Mary Greenacre in 2009. She was an expert on prehistoric pottery, 18th-century terracotta sculpture and Delftware Photograph: family

Mary Greenacre in 2009. She was an expert on prehistoric pottery, 18th-century terracotta sculpture and Delftware Photograph: family© Photograph: family

My friend Mary Greenacre, who has died aged 77, was an archaeological and museum conservator of distinction, possessing an innate empathy with fragile and precious objects.

Mary specialised in ceramics, and came to understand prehistoric pottery, 18th-century terracotta sculpture and Delftware. She became conservator at the South West Area Museum Service in Bristol in 1969, where she met Francis Greenacre, curator of fine art at the City Art Gallery. They married within six months and became the lively hosts of many gatherings. Her studio in the City Art Gallery became a place of work, friendship and laughter, with music and Test Match Special on the radio. However, she never forgave the Bristol professor who, standing by her workbench, stubbed out his cigarette on the Delftware apothecary’s slab that she had just conserved. 

Throughout her career Mary mentored young people, becoming a committee member, and later chair, of the United Kingdom Institute for Conservation of Historic and Artistic Works, helping to advance its codes of ethics and training, while latterly she taught conservation ethics and techniques at City and Guilds Foundation in London (2011-17).

Born Mary Dyk in New Orleans, she was the youngest of the three children, and only daughter, of Marirose (nee Donahue) and Robert Dyk, the geophysicist managing director of Hamilton Brothers, the company that first brought North Sea oil ashore to Britain in 1975. His career took the family to one US city after another, before culminating in Brussels and London. Much of Mary’s high-school education took place in Los Angeles at Pacific Palisades high school, and her love of horses developed in Colorado.

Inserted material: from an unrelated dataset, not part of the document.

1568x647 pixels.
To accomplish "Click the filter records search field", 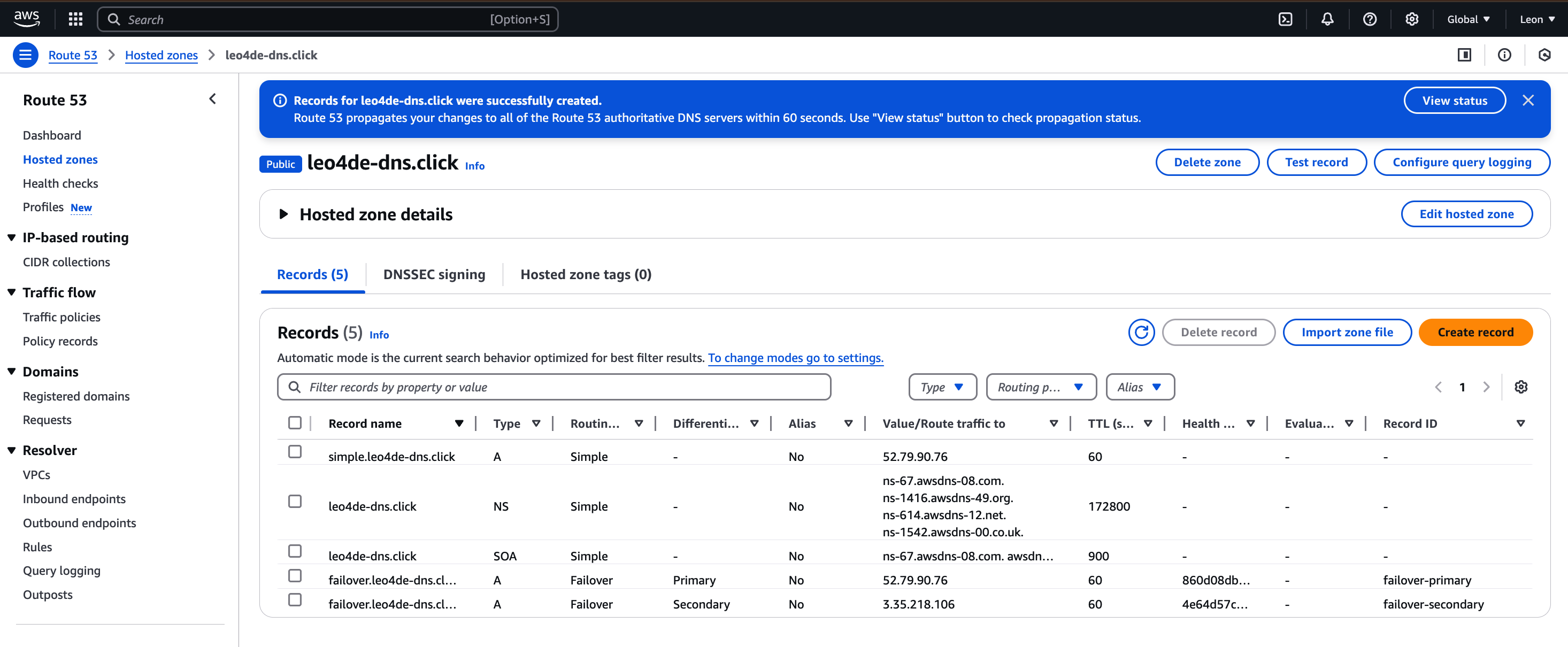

Having studied anthropology and archaeology at the University of Brussels, and archaeological conservation at the Institute of Archaeology in London, Mary became an intern at the Museum of London. There, in 1965, she took part in preparing for burial in Westminster Abbey the rediscovered remains of Anne de Mowbray, the child bride of Richard, Duke of York, one of the Princes in the Tower. She recalled curling the neat ringlets of hair that remained on the skull of the eight-year-old, who had died in 1481. 

When her third child, Jemima, was born in 1983, Mary resigned from the Area Museum Service, but found time to become a council member of the St Monica Trust care homes, and Bristol Zoological Society, and a member of Bristol Cathedral’s fabric advisory committee.

She returned to full-time employment in 1993, as the regional conservator for the National Trust South West region. Within her new brief were the trust properties at Dyrham Park, Lytes Cary and Stourhead, as well as Tyntesfield, bought by the NT in 2002.

She became centrally involved with the preparation of this great house, advocating rapid opening once initial preventive conservation was complete. This raised public interest, with many visitors returning regularly to see its evolution. Tyntesfield might not have progressed with the sense of urgency and attention to detail required without Mary’s constant presence, persistence and purpose.

Mary is survived by Francis, their children, Ben, Edward and Jemima, six grandchildren and her brother Jim.